The money also allows Dean to pay for her part-time courses, but the biggest difference a basic income has made for her and her husband is a sense of stability. “I have a buffer, a little bit of security,” she told me. “I know I’m going to be OK.”
In Cherkewski and Dean, one of the most impactful elements of a basic income is being realized: Society is recognizing and making possible forms of work that are normally taken for granted. In Cherkewski’s case, it’s volunteer work organized from the bottom of the system up; for Dean, it’s being a dedicated mom and a student. With a basic income, dedicating oneself to these roles does not mean poverty; it means more life.
Basic income isn't a perfect solution to poverty or politics, and this pilot is no exception. For example, going on a basic income in Ontario means giving up your disability benefits. Right now, Ontario’s disability program can cover the remaining costs of assistive devices not paid by Ontario’s Assistive Devices Program, which covers up to 75 percent of the cost. That will now have to be paid out of pocket by individuals on a basic income. This approach smacks of the right-wing ideology, expressed by some politicians in Canada, that sees basic income as a convenient way to justify dismantling existing government supports.
There is also the feeling that the Ontario pilot does not go far enough in divorcing waged labor from a decent standard of living. A basic income could be structured to provide slightly more than existing benefits, but not so much as to remove the incentive to work a job on pain of living miserably.
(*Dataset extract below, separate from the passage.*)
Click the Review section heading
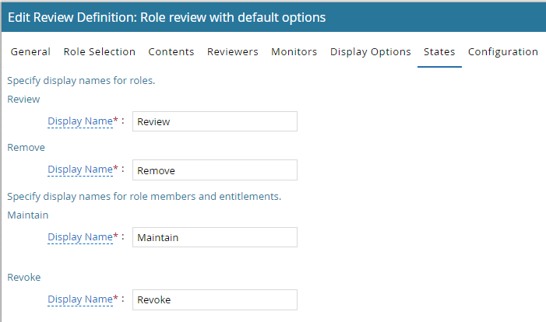The height and width of the screenshot is (322, 546). pyautogui.click(x=23, y=100)
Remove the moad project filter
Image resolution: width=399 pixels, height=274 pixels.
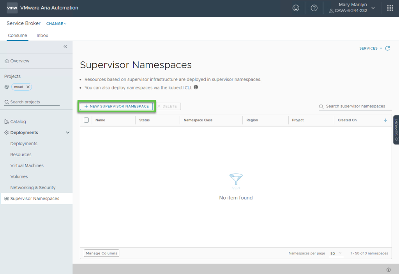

And then there’s the Reaganite crowd, hand-wringing about layabouts getting their tax dollars. Even for these fiscally conservative types, there’s a business case for eliminating poverty, something a basic income took big strides toward accomplishing during Canada’s previous provincial pilot study in the 1970s. According to a 2018 report published by the Ontario government, a 2008 study pegged the costs of poverty—due to stress on the healthcare system, cost of social programs, lost productivity, and so on—at $32–$38 billion annually just in Ontario, all at the government’s expense. According to the most recent census data, there are 5 million people living in poverty across Canada, a country of 36 million.
So far, the evidence suggests that more money makes people’s lives better, and given the cost of poverty, a basic income likely won’t break the bank. It would probably be too much to say that a monthly stipend below Canada’s low-income measure will transform the country’s economy overnight, but it could start transforming the lives of individuals and their communities. That is where the future begins, and there’s no telling what everyday life will look like if basic income takes hold across Canada, and beyond.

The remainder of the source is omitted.